Machine learning could provide the answer, said Kabir Shahani, CEO and co-founder of Amperity, a Seattle-based startup that came out of stealth on Thursday.

Since raising $9 million in Series A in February, Amperity has been investing heavily in machine learning and AI, including active learning, a form of semi-supervised machine learning.

“Every brand has so much data, terabytes of Omniture data, click-through data – and there’s no place to put it,” Shahani said. “That’s where machine learning comes in to help manage identity across all of these discrete data sources.”

But there’s still an “enormously frustrating gap that still exists between the promise of technology and the reality on the ground, said Matthew Biboud-Lubeck, Amperity’s VP of consumer engagement strategy.

Biboud-Lubeck joined Amperity three months ago after seven years at L’Oreal, where he most recently served as VP of data strategy.

“I realized that I had the opportunity to help solve a problem I’d been trying to tackle for a decade with 2012-era technology and, frankly, a lot of manual lifting,” said Biboud-Lubeck, who was first introduced to Amperity when the company came to pitch his team at L’Oreal. “I also realized that it didn’t make sense to try and solve for it for one company when I could work to solve it for the marketplace.”

Rather than using an algorithm to apply existing rules to data sets, Amperity is teaching its algorithm to develop its own rules without human intervention based on information being brought on board in real time.

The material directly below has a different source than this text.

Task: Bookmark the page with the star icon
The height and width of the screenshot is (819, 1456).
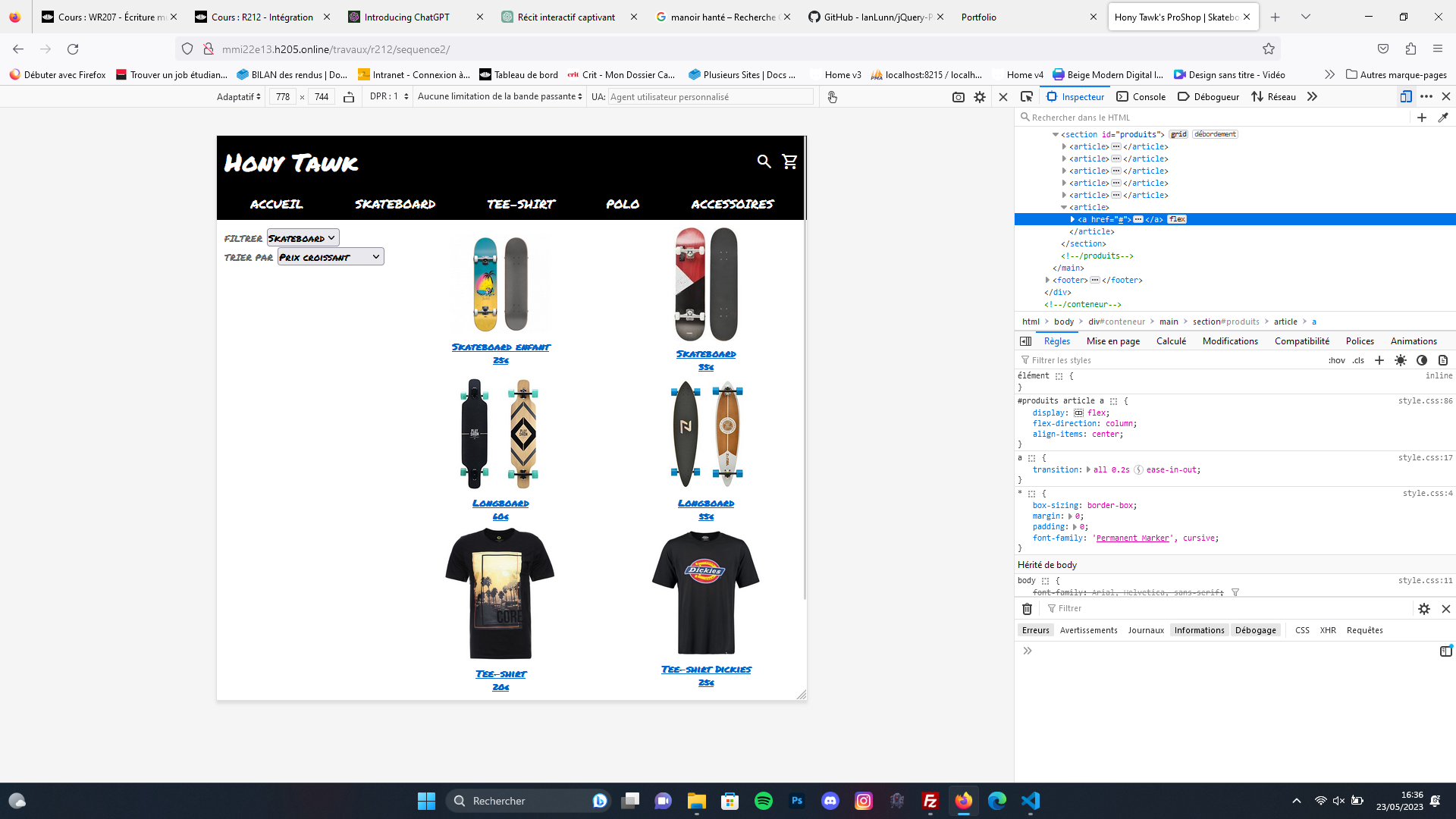Action: point(1269,49)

“The system is training itself,” Shahani said. “And that makes the overall model more effective.”

Brands integrate with Amperity the same way they’d integrate with a data management platform. As it continuously ingests raw data, Amperity applies machine learning to dedupe records, create identity matches and develop customer profiles that can be activated for targeting, segmentation, creating lookalike audiences, media buying – all the usual stuff.

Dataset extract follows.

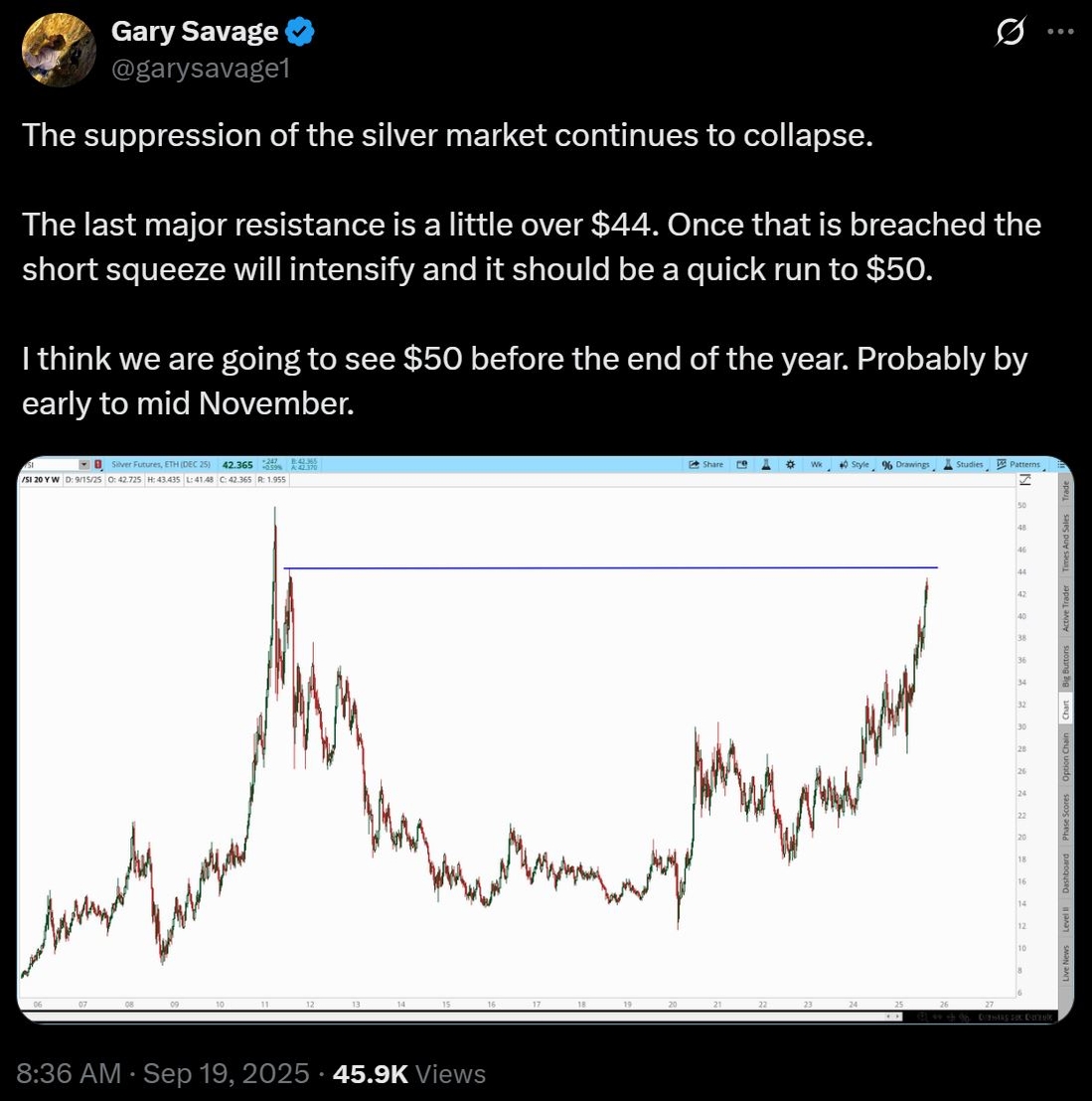Click the red symbol indicator icon

(x=97, y=465)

What’s unusual is Amperity’s approach to identity in the open ecosystem.

“Systems like those of Facebook, Google or GitHub establish a universal identity first through authentication to open up an ecosystem of tools for that identity,” said Dave Fetterman, Amperity’s VP of engineering and a former mobile engineering exec at Facebook.

By contrast, Amperity creates identity matches “across disparate databases” within an organization, Fetterman said. In a sense, it’s the inverse of how a walled garden approaches identity.

Although Shahani didn’t have the authority to cite specific brands, he said Amperity is working with a number of large advertisers, including a well-known airline and several luxury retailers, that gave Amperity access to their data sets when the company was first launching in order to help train its models.

They did that because they want to take better advantage of their data and serve more personalized experiences, for which they need what Shahani called “real data science.”

“What I call ‘fake data science’ is really just analytics, building reports and garnering insights,” he said. “Real data science is actually using machine intelligence to do data science well.”

Founded in 2016, Amperity has a headcount of 40 with plans to hit roughly 100 employees by late 2018. The company is also considering raising more capital before the end of the year to bankroll a larger sales team and accelerate its sales funnel.